EXERCISE DESCRIPTION:
All of the records must be restated exactly, with every line complete.

——

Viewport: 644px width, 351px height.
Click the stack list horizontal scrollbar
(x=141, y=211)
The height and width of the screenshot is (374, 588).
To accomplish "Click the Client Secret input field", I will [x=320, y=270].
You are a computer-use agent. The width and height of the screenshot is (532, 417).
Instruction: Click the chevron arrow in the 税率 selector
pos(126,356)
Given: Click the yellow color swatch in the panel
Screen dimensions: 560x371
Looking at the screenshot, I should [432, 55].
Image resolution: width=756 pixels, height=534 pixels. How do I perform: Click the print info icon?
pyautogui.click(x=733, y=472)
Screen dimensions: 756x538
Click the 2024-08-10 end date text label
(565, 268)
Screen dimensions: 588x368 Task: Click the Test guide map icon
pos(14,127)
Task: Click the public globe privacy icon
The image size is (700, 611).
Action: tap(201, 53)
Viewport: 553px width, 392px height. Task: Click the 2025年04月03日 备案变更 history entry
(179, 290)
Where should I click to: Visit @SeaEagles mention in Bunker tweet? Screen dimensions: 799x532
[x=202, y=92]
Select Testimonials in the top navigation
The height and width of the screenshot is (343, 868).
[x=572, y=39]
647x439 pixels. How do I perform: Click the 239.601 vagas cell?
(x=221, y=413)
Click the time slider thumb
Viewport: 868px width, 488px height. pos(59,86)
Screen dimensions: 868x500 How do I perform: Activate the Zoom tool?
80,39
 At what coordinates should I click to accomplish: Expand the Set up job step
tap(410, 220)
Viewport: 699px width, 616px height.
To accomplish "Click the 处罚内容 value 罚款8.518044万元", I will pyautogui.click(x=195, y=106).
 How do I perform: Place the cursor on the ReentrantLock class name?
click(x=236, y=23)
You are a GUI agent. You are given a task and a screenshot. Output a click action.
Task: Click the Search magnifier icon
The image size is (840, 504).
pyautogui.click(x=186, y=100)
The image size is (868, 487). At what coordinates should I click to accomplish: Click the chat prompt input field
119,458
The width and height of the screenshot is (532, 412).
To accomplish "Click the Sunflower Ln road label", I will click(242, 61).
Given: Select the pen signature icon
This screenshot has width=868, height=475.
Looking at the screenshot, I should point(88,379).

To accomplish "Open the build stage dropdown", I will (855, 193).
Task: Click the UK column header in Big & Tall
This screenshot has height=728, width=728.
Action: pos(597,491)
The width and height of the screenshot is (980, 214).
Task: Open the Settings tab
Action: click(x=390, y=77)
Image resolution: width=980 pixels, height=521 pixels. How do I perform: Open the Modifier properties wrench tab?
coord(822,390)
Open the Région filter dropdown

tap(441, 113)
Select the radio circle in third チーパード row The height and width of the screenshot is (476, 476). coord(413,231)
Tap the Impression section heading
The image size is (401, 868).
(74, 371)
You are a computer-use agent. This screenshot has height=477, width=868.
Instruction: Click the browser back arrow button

——

EXERCISE OUTPUT:
Viewport: 644px width, 351px height.
Click the stack list horizontal scrollbar
(x=141, y=211)
The height and width of the screenshot is (374, 588).
To accomplish "Click the Client Secret input field", I will [x=320, y=270].
You are a computer-use agent. The width and height of the screenshot is (532, 417).
Instruction: Click the chevron arrow in the 税率 selector
pos(126,356)
Given: Click the yellow color swatch in the panel
Screen dimensions: 560x371
Looking at the screenshot, I should [432, 55].
Image resolution: width=756 pixels, height=534 pixels. How do I perform: Click the print info icon?
pyautogui.click(x=733, y=472)
Screen dimensions: 756x538
Click the 2024-08-10 end date text label
(565, 268)
Screen dimensions: 588x368 Task: Click the Test guide map icon
pos(14,127)
Task: Click the public globe privacy icon
The image size is (700, 611).
Action: tap(201, 53)
Viewport: 553px width, 392px height. Task: Click the 2025年04月03日 备案变更 history entry
(179, 290)
Where should I click to: Visit @SeaEagles mention in Bunker tweet? Screen dimensions: 799x532
[x=202, y=92]
Select Testimonials in the top navigation
The height and width of the screenshot is (343, 868).
[x=572, y=39]
647x439 pixels. How do I perform: Click the 239.601 vagas cell?
(x=221, y=413)
Click the time slider thumb
Viewport: 868px width, 488px height. pos(59,86)
Screen dimensions: 868x500 How do I perform: Activate the Zoom tool?
80,39
 At what coordinates should I click to accomplish: Expand the Set up job step
tap(410, 220)
Viewport: 699px width, 616px height.
To accomplish "Click the 处罚内容 value 罚款8.518044万元", I will pyautogui.click(x=195, y=106).
 How do I perform: Place the cursor on the ReentrantLock class name?
click(x=236, y=23)
You are a GUI agent. You are given a task and a screenshot. Output a click action.
Task: Click the Search magnifier icon
The image size is (840, 504).
pyautogui.click(x=186, y=100)
The image size is (868, 487). At what coordinates should I click to accomplish: Click the chat prompt input field
119,458
The width and height of the screenshot is (532, 412).
To accomplish "Click the Sunflower Ln road label", I will click(242, 61).
Given: Select the pen signature icon
This screenshot has width=868, height=475.
Looking at the screenshot, I should point(88,379).

To accomplish "Open the build stage dropdown", I will (855, 193).
Task: Click the UK column header in Big & Tall
This screenshot has height=728, width=728.
Action: pos(597,491)
The width and height of the screenshot is (980, 214).
Task: Open the Settings tab
Action: click(x=390, y=77)
Image resolution: width=980 pixels, height=521 pixels. How do I perform: Open the Modifier properties wrench tab?
coord(822,390)
Open the Région filter dropdown

tap(441, 113)
Select the radio circle in third チーパード row The height and width of the screenshot is (476, 476). coord(413,231)
Tap the Impression section heading
The image size is (401, 868).
(74, 371)
You are a computer-use agent. This screenshot has height=477, width=868.
Instruction: Click the browser back arrow button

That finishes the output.